Troubleshooting Oracle Data Guard in Exadata Cloud Service Systems

When troubleshooting Oracle Data Guard in Exadata Cloud Service systems, you must first determine whether the problem occurs during the Data Guard setup and initialization or during Data Guard operation, when lifecycle commands are entered. The steps to identify and resolve the issues are different, depending on the scenario in which they are used.

There are three lifecycle operations: switchover, failover, and reinstate. The Data Guard broker is used for all of these commands. The broker command line interface (dgmgrl) is the main tool used to identify and troubleshoot the issues. Although you can use logfiles to identify root causes, dgmgrl is faster and easier to use to check and identify an issue.

Setting up and enabling Data Guard though the Console in Oracle Cloud Infrastructure consists of multiple steps. If the step fails, each step creates a log file that can be viewed to get information about errors that occurred.

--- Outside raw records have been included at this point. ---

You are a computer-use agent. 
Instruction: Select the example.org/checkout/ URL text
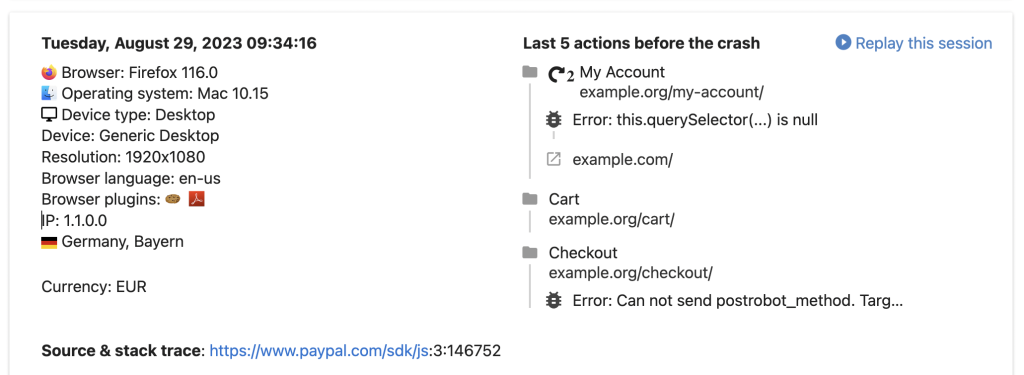pos(631,272)
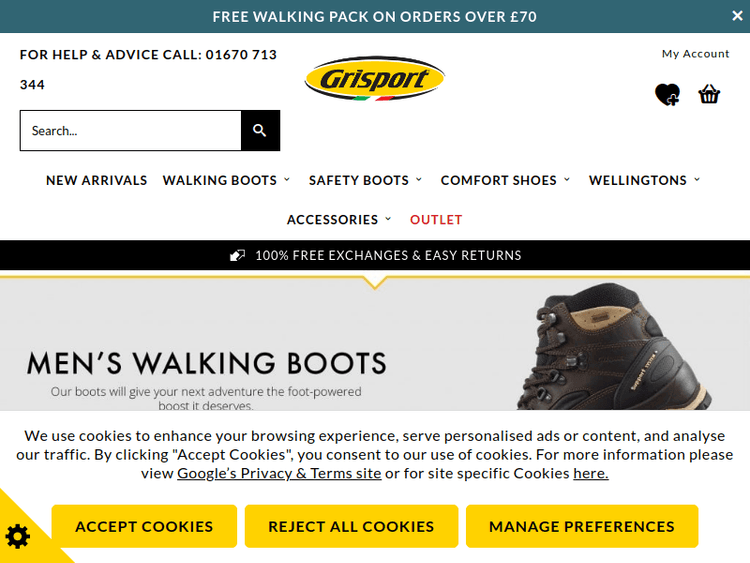The image size is (750, 563).
Task: Dismiss the free walking pack banner
Action: pyautogui.click(x=737, y=16)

  • Validation of the primary cloud VM cluster (or DB system) and database
  • Validation of the standby cloud VM cluster (or DB system)
  • Recreating and copying files to the standby database (passwordfile and wallets)
  • Creating Data Guard through Network (RMAN Duplicate command)
  • Configuring Data Guard broker
  • Finalizing the setup

Troubleshooting Data Guard using logfiles

The tools used to identify the issue and the locations of relevant logfiles are different, depending on the scenario in which they are used.

Use the following procedures to collect relevant log files to investigate issues. If you are unable to resolve the problem after investigating the log files, contact My Oracle Support.

Note

When preparing collected files for Oracle Support, bundle them into a compressed archive, such as a ZIP file.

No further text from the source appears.